An experimentalist, film-poet, iconoclast, it is difficult to categorize Gabor Body. His work in the Hungarian cinema has attracted the attention of international critics and he won prizes and acclaim at several festivals for his first feature film, American Torso (1976) based on a story by Ambrose Bierce. Gabor Body was born in Budapest and graduated from the University there with a degree in history and philosophy. He is now in charge of the Experimental Section “Kx” of Mafilm Studios, Budapest and is working on the draft of an International Encyclopedia of Experimental Films. Body’s second feature, Narcissus and Psyche was shown at Cannes 1981 as part of the Directors Fortnight of new cinema. It is based on the writings of Sandor Weores, one of Hungary’s most distinguished leading poets. The “Psyche” of the title is the ageless, beautiful poetess Erzebet Longyay, a fictitious creation of Weores. Body has made her a timeless siren and follows her loves and adventures through the early 19th century to the middle of the 1930s, and during this period of 120 years the characters do not age. The “Narcissus” is the heroine’s poet-lover, Laszlo. The film is definitely a visual journey in which the spectator finds images of surprising originality and beauty. Body’s frame of reference, in addition to Weore’s poems, is also Nietzsche’s relationship with his lover, Lou Andreas Salome, and different romantic episodes in one’s daily life. He says that he has tried to make Narcissus and Psyche a myth, a myth of antagonism born of European culture, according to which men and women can only find their physical and intellectual liberty at the expense of others. “And in spite of 35 years of socialism, my generation is still living in this antagonism." —Albert Johnson, San Francisco Film Society
Gábor Bódy (30 August 1946 – 25 October 1985) was a Hungarian film director, screenwriter, theoretic, and occasional actor. A pioneer of experimental filmmaking and film language, Bódy is one of the most important figures of Hungarian cinema.

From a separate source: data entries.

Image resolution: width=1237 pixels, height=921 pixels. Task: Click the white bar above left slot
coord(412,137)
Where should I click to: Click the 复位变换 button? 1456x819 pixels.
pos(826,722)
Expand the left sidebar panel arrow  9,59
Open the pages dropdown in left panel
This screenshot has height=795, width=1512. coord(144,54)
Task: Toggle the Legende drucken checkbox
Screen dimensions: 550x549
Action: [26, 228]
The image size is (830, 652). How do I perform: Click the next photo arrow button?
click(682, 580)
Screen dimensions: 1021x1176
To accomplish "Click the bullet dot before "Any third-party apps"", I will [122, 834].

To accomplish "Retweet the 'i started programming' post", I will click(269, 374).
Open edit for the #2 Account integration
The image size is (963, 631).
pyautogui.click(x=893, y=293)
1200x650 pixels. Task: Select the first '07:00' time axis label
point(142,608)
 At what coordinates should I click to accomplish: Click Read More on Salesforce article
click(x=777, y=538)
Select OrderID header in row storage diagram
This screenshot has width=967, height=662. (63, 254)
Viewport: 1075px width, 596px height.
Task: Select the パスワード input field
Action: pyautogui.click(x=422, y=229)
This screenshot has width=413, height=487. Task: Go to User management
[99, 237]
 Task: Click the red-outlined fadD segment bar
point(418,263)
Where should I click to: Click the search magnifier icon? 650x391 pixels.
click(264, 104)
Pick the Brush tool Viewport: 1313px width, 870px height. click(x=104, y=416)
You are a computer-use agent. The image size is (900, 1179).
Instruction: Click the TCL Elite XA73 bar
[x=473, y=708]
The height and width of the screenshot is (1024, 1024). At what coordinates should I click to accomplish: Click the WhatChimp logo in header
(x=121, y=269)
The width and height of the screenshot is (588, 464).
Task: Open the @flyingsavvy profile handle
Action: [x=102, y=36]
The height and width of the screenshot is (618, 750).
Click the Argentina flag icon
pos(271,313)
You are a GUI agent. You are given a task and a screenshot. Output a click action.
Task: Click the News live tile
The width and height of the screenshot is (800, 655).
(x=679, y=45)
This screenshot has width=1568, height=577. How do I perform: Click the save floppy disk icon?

Bódy was born in Budapest, in an urban middle-class family. He studied history and philosophy at Loránd Eötvös University and later filmmaking at the Academy for Theater and Film Arts. During his university days he became an influential member of the Béla Balázs Stúdió (BBS). He made his first film A Harmadik (The Third) (a documentary about students preparing an adaptation of Faust on stage) in 1971. He established various experimental and avantgarde projects at BBS including the Film Language Series in 1973 and the K/3 experimental film group in 1976, reshaping the postwar Hungarian avantgarde film’s path.